Would you vote for a 13.5% pay cut?
- Published
How would you like it if your employer asked you to accept a 13.5% pay cut?
That is what 550 staff at one of the UK's biggest magazine printing companies have voted to accept in a secret vote.
The firm is the Goodhead Group, owner of the printing firm BGP in Bicester and Stones in Banbury, with a mailing business in Buckingham.
The firm is owned by the Sir John Madejski, more well known as the owner of Reading Football Club.
David Holland, the firm's chief executive, says life has become so tough for big printers like his that pay cuts are the only alternative to job cuts if the company has any hope of restoring itself to profitability.
"We need to cut our wage costs to be self-supporting. The company has lost £69m in the last five years. We have reduced our losses each year but the biggest problem now is a very depressed market price," Mr Holland says.
"We don't have any problem with productivity or quality or being over-manned - we don't want to make people redundant.
"The only thing left are basic rates of pay, to bring them in line with the market until things in the marketplace improve," he adds.
Mr Holland himself will take a pay cut of 20%.
Staff 'disappointed'
Mr Holland says the average cost of employing his staff is £36,000 per head, including national insurance and pension contributions.
That means their average annual salary is probably about £30,000, so a 13.5% cut will mean a reduction of £4,050.
Mr Holland admits his staff were "disappointed" when he first told them of the company's proposal early in January.
He consulted them over several weeks, via meetings and a 21-person staff committee.
"It was agreed we would put to the workforce a suggestion that basic rates would be cut by 13.5%," says Mr Holland.
The cut will now come into effect on 1 April.
The only staff protected will be those on less than £15,000 a year, and no-one will see their pay fall below that level.
Changed times
Once upon a time, a pay cut of any sort would have been unthinkable in the printing industry.
It was once a byword for strong trade unionism, and printers were traditionally among the highest-paid blue-collar workers in the country.
I once knew a printer on the Daily Telegraph who told me, back in 1979, that his wages were £25,000 a year - the equivalent of nearly £100,000 now.
How things have changed.
According to the Annual Survey of Hours and Earnings (ASHE), external - conducted by the Office for National Statistics and based in individuals' tax returns - the average full-time wage in newspaper printing was £46,055 last year.

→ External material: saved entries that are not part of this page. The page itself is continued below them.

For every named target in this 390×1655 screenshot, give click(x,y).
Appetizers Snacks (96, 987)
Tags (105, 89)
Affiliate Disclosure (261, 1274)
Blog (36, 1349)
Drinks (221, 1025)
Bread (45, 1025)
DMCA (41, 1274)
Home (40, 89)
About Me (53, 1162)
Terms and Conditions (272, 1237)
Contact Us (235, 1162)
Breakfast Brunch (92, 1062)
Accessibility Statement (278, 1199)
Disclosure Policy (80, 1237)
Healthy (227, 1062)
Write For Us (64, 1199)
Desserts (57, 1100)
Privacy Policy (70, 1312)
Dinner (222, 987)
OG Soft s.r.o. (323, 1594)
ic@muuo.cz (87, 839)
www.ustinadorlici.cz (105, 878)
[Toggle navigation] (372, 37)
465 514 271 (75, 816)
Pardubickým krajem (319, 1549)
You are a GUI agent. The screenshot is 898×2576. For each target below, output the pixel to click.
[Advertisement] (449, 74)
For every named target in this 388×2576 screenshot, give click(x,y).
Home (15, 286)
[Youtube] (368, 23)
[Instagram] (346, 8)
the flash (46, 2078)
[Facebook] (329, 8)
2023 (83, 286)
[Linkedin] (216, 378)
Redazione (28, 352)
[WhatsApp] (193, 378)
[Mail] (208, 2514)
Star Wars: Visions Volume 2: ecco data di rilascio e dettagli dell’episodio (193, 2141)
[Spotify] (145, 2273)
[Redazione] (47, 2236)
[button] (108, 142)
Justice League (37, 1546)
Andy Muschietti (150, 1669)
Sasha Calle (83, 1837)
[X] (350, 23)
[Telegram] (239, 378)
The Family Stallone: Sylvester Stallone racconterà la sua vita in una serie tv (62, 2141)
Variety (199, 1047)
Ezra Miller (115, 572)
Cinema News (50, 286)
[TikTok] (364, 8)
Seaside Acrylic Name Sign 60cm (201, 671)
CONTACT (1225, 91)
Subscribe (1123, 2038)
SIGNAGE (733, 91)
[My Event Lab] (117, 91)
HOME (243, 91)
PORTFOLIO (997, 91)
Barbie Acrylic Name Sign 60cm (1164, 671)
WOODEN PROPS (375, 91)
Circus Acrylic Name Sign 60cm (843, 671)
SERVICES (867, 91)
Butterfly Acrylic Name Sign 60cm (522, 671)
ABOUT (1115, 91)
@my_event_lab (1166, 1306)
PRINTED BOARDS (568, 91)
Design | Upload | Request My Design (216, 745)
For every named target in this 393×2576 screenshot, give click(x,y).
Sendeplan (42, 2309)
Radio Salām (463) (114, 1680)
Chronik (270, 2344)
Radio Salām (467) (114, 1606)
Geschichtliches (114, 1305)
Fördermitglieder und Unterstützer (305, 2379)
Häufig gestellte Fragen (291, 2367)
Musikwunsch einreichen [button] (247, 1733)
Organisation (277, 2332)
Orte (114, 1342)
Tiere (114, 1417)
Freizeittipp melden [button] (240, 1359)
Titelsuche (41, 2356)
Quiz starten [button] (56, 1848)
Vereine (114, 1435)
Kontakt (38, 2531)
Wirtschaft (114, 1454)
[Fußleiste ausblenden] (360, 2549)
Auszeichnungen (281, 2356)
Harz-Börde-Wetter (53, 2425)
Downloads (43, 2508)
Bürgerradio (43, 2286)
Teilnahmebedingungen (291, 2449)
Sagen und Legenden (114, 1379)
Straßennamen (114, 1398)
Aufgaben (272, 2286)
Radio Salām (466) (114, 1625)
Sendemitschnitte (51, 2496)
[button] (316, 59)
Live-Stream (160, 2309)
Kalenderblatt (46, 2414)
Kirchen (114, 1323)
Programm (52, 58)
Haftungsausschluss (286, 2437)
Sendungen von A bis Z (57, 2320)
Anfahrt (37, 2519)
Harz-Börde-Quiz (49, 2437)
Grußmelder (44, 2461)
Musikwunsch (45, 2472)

That was a rise of nearly 8% on 2010.
However full-time workers in other parts of the printing industry earned far less last year, just £28,821 on average, after a rise of 6.4% in total earnings.
Marginalised union
Where is the union in the midst of this vote at Goodhead? On the periphery.
These days print workers are typically members of Unite, but its membership has dwindled at BGP and Stones to about 90 members - just 16% of the workforce.
Such a low membership would also once have been unthinkable in a big printing firm.
Tim Elliott, regional officer for Unite, admits activism among his members at the company has died away in recent years as staff have left, leaving the union without any local representatives or active organisation.
"The union organisation there has broken down over the years [but] we are arguing that we have never been derecognised," Mr Elliott says.
"We wrote asking to talk about these alterations to people's contracts of employment - they just said 'No'."
"This is a huge wage cut," he points out.
'Go ahead'
Rather than threaten industrial action, the union is threatening legal action.
It says it still has a recognition agreement with BGP and Stones and the firm's recent consultation is illegal as the union has been sidestepped.
Unite is threatening to take the firm to an employment tribunal for what is called a protective award, in other words damages on behalf of its members, a tactic it has used successfully elsewhere.
Mr Holland's response is brusque.
"Go ahead, we are quite prepared for that," he says, arguing the union will be wasting its money.
He says the two sides have had nothing to do with each other for about seven years, with no collective bargaining or recognition in force during that time, and as such the old agreement has withered away.
What chance does Unite have of winning its claim?
Martin Edwards, a leading employment lawyer at the legal firm Weightmans, says: "To establish that it is recognised by the company, the union is likely to need to show it still has a right to negotiate with management.
"This right may be based on a valid written agreement, or by a clear course of conduct.
"If the union allows the agreement to be ignored for several years, it may run the risk that the court finds that the agreement was implicitly brought to an end, perhaps by mutual consent," Mr Edwards adds.
Saving jobs?
Mr Holland points out that one of his biggest competitors in magazine printing, Walstead Investments, cut pay by between 10% and 20% at three of its printing plants last year.
But such tactics are very uncommon.
"They have been so rare, we have not collected any facts or figures on them," says Alastair Hatchett of the pay research organisation Incomes Data Services (IDS).
When the banking crisis triggered the last recession in 2008 and 2009, pay freezes became commonplace in the private sector but have now dwindled away.
IDS says private sector pay rose on average by 2-3% last year.
In some sectors like car manufacturing, which has had an export boom, pay increases have been even bigger.
"There have been many freezes negotiated to save jobs, though it is not clear if they have in fact saved any jobs," Mr Hatchett observes.